La question en litige et la norme de contrôle
[8]
Dans la présente affaire, la seule question à trancher est celle de savoir s’il était déraisonnable que la SAI conclue que le sous‑alinéa 2b)(ii) de la définition d’« enfant à charge »
énoncée dans le Règlement exige l’existence d’un soutien financier continu, ininterrompu et substantiel depuis l’âge de 22 ans.
[9]
La norme de contrôle applicable en l’espèce est celle de la décision raisonnable (Shomali c Canada (Citoyenneté et Immigration), 2017 CF 1, au par. 12). La Cour suprême du Canada a récemment réitéré que l’interprétation donnée par un tribunal spécialisé à sa loi constitutive (aux termes de laquelle il est appelé à rendre justice) est susceptible de révision selon la norme de la décision raisonnable (Canada (Commission canadienne des droits de la personne) c Canada (Procureur général), 2018 CSC 31 [CCDP]).

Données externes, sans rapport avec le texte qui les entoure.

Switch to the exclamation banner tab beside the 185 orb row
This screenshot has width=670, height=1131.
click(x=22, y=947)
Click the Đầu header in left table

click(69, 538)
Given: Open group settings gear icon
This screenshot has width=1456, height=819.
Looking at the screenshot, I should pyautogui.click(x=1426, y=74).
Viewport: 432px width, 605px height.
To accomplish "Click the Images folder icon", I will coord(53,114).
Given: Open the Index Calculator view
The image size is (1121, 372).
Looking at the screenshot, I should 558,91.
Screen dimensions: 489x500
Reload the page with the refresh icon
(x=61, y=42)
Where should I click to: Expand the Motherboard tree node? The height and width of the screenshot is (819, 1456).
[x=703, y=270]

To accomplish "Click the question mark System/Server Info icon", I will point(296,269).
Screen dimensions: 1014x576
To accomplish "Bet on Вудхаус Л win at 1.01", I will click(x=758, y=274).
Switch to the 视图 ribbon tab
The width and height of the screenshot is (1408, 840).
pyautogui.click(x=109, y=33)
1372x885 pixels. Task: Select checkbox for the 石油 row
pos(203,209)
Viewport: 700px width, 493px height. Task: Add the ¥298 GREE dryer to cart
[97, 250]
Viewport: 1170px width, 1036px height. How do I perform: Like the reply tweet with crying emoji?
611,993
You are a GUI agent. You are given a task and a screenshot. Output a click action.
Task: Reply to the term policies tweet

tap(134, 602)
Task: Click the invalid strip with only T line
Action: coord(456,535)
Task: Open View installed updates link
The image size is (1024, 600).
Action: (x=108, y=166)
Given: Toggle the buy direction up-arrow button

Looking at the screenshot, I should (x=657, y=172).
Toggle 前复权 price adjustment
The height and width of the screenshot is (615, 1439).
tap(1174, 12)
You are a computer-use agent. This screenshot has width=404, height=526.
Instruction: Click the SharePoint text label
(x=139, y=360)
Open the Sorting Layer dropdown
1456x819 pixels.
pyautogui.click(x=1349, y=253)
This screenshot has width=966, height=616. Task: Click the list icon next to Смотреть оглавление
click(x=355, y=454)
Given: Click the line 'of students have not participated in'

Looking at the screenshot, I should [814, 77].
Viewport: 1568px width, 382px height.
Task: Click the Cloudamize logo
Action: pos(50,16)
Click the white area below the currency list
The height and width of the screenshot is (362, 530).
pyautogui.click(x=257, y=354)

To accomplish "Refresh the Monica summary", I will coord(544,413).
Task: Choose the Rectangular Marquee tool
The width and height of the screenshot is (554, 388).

Voici ce que la Cour suprême explique au paragraphe 55 de cet arrêt :
[55] Lorsqu’une cour de révision examine une décision selon la norme de la décision raisonnable, elle doit principalement s’intéresser à « la justification de la décision, à la transparence et à l’intelligibilité du processus décisionnel », de même qu’à « l’appartenance de la décision aux issues possibles acceptables pouvant se justifier au regard des faits et du droit » (Dunsmuir, par. 47; Newfoundland and Labrador Nurses’ Union c. Terre‑Neuve‑et‑Labrador (Conseil du Trésor), 2011 CSC 62, [2011] 3 R.C.S. 708, par. 14). Lorsqu’elle est appliquée à l’interprétation législative, la norme de la décision raisonnable reconnaît que le décideur, titulaire de pouvoirs délégués, est le mieux placé pour comprendre les considérations de politique générale et le contexte qu’il faut connaître pour résoudre toute ambiguïté dans le texte de loi (McLean, par. 33). Les cours de révision doivent par ailleurs éviter de soupeser et d’apprécier à nouveau la preuve prise en compte par le décideur (Khosa, par. 64). Fondamentalement, la norme de la raisonnabilité reconnaît qu’il peut légitimement y avoir de multiples issues possibles, même lorsque celles‑ci ne correspondent pas à la solution optimale que la cour de révision aurait elle‑même retenue.
III.
Analyse
[10]
La présente affaire fait intervenir la définition d’« enfant à charge »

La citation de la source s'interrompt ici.